Gambling losses: The act clarified that the term “losses from wagering transactions” in Sec. 165(d) includes any otherwise allowable deduction incurred in carrying on a wagering transaction. This is intended, according to the conference report, to clarify that the limitation of losses from wagering transactions applies not only to the actual costs of wagers, but also to other expenses the taxpayer incurred  in connection with his or her gambling activity.
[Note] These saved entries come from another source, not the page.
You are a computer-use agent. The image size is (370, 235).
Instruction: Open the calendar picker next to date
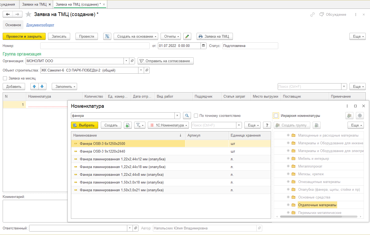pos(204,46)
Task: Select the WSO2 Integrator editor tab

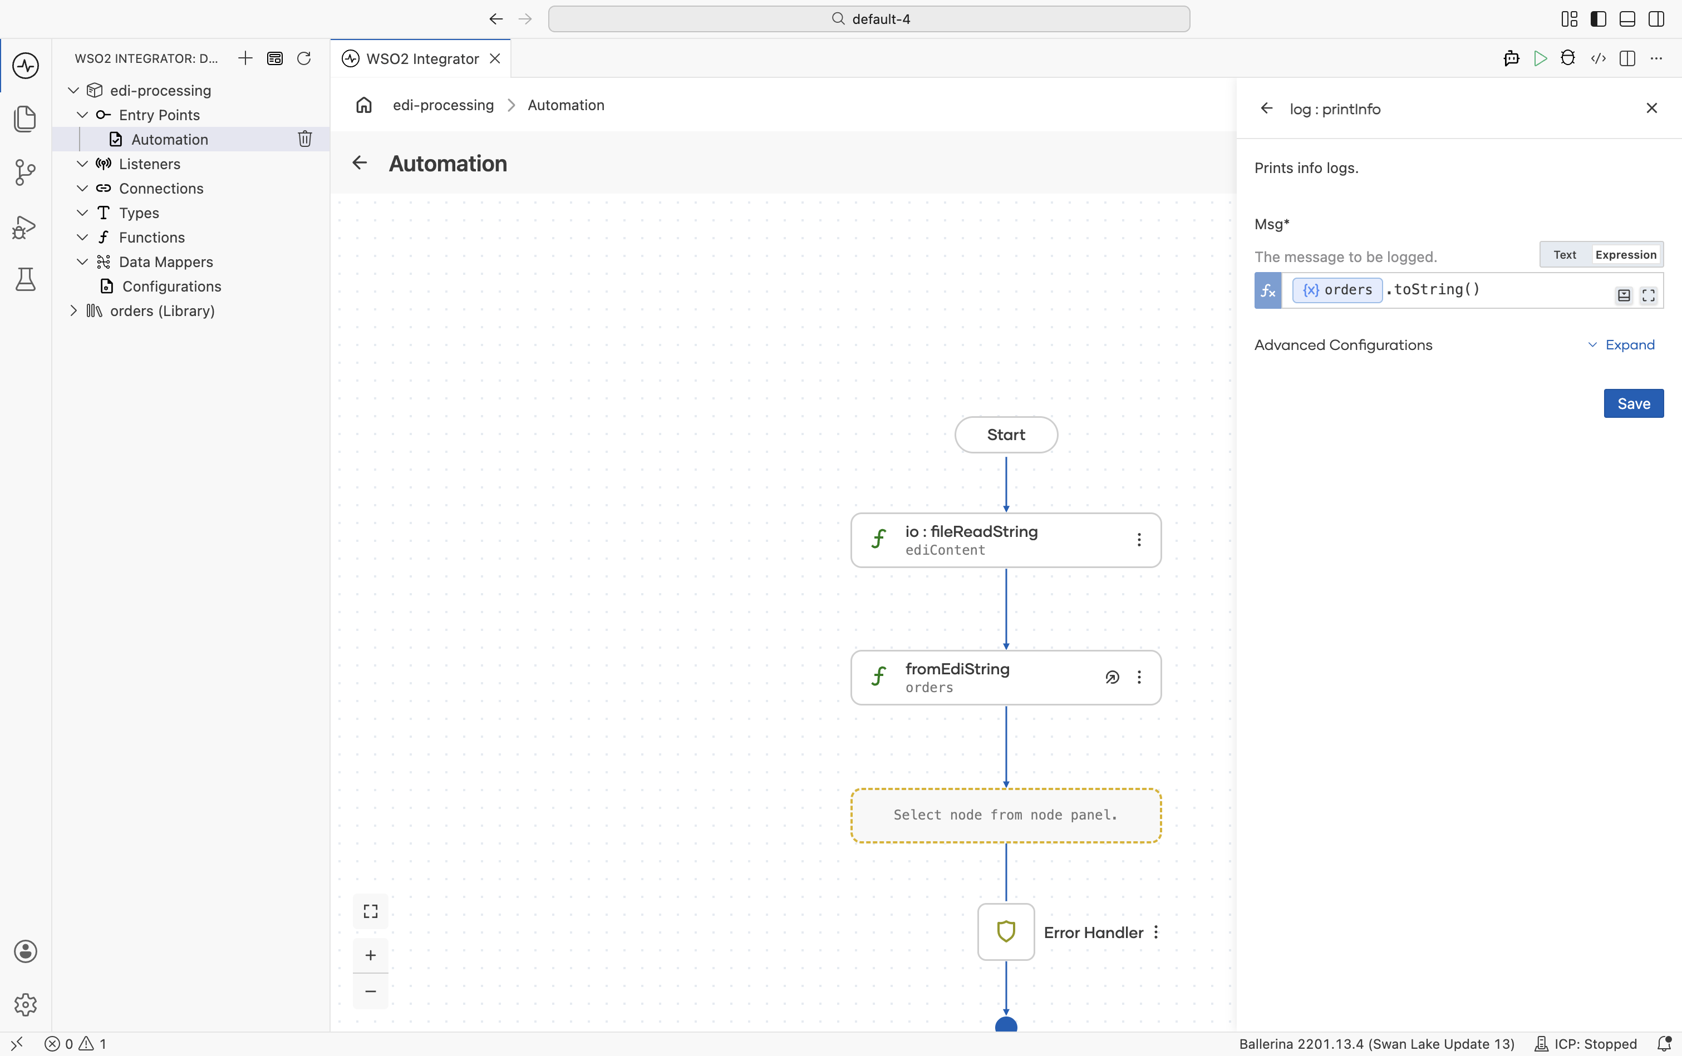Action: tap(421, 59)
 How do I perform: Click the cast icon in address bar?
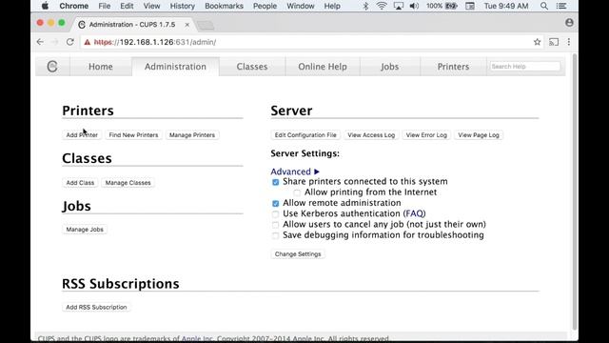pos(554,42)
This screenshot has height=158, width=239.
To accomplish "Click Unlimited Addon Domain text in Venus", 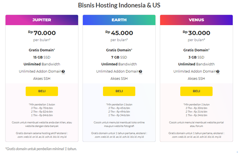I will tap(195, 71).
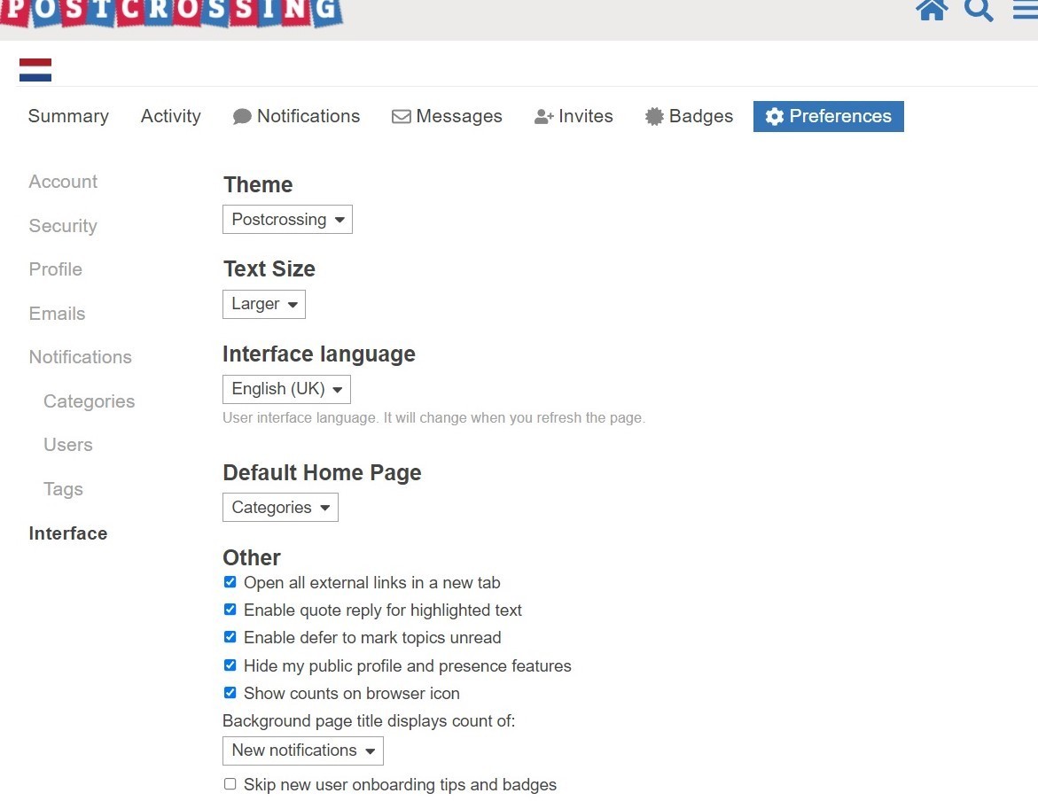This screenshot has width=1038, height=801.
Task: Toggle Hide my public profile checkbox
Action: tap(230, 665)
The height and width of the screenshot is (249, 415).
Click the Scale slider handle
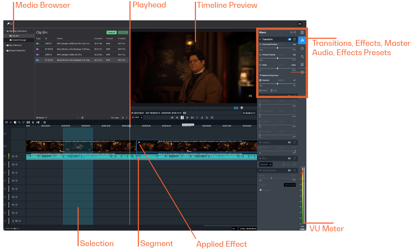point(277,68)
Charitable contributions: The act increased the income-based percentage limit for charitable contributions of cash to public charities to 60%. It also denies a charitable deduction for payments made for college athletic event seating rights. Finally, it repealed the statutory provision that provides an exception to the contemporaneous written acknowledgment requirement for certain contributions that are reported on the donee organization’s return — a prior-law provision that had never been put in effect because regulations were never issued.

Miscellaneous itemized deductions: All miscellaneous itemized deductions subject to the 2% floor under current law are repealed through 2025 by the act.

Medical expenses: The act reduced the threshold for deduction of medical expenses to 7.5% of adjusted gross income for 2017 and 2018.

Other provisions for individuals

Alimony: For any divorce or separation agreement executed after Dec. 31, 2018, the act provides that alimony and separate maintenance payments are not deductible by the payer spouse. It repealed the provisions that provided that those payments were includible in income by the payee spouse.

Moving expenses: The moving expense deduction is repealed through 2025, except for members of the armed forces on active duty who move pursuant to a military order and incident to a permanent change of station.

Archer MSAs: The House bill would have eliminated the deduction for contributions to Archer medical savings accounts (MSAs); the final act did not include this provision.

Educator’s classroom expenses: The final act did not change the allowance of an above-the-line $250 deduction for educators’ expenses incurred for professional development or to purchase classroom materials.

Exclusion for bicycle commuting reimbursements: The act repealed through 2025 the exclusion from gross income or wages of qualified bicycle commuting expenses.

Sale of a principal residence: The act did not change the current rules regarding exclusion of gain from the sale of a principal residence.

Moving expense reimbursements: The act repealed through 2025 the exclusion from gross income and wages for qualified moving expense reimbursements, except in the case of a member of the armed forces on active duty who moves pursuant to a military order.

IRA recharacterizations: The act excludes conversion contributions to Roth IRAs from the rule that allows IRA contributions to one type of IRA to be recharacterized as a contribution to the other type of IRA. This is designed to prevent taxpayers from using recharacterization to unwind a Roth conversion.

Estate, gift, and generation-skipping transfer taxes

The act doubles the estate and gift tax exemption for estates of decedents dying and gifts made after Dec. 31, 2017, and before Jan. 1, 2026. The basic exclusion amount provided in Sec. 2010(c)(3) increased from $5 million to $10 million and will be indexed for inflation occurring after 2011.

Individual AMT

While the House version of the bill would have repealed the alternative minimum tax (AMT) for individuals, the final act kept the tax, but increased the exemption.

For tax years beginning after Dec. 31, 2017, and beginning before Jan. 1, 2026, the AMT exemption amount increases to $109,400 for married taxpayers filing a joint return (half this amount for married taxpayers filing a separate return) and $70,300 for all other taxpayers (other than estates and trusts). The phaseout thresholds are increased to $1 million for married taxpayers filing a joint return and $500,000 for all other taxpayers (other than estates and trusts). The exemption and threshold amounts will be indexed for inflation.

Individual mandate

The act reduces to zero the amount of the penalty under Sec. 5000A, imposed on taxpayers who do not obtain health insurance that provides at least minimum essential coverage, effective after 2018.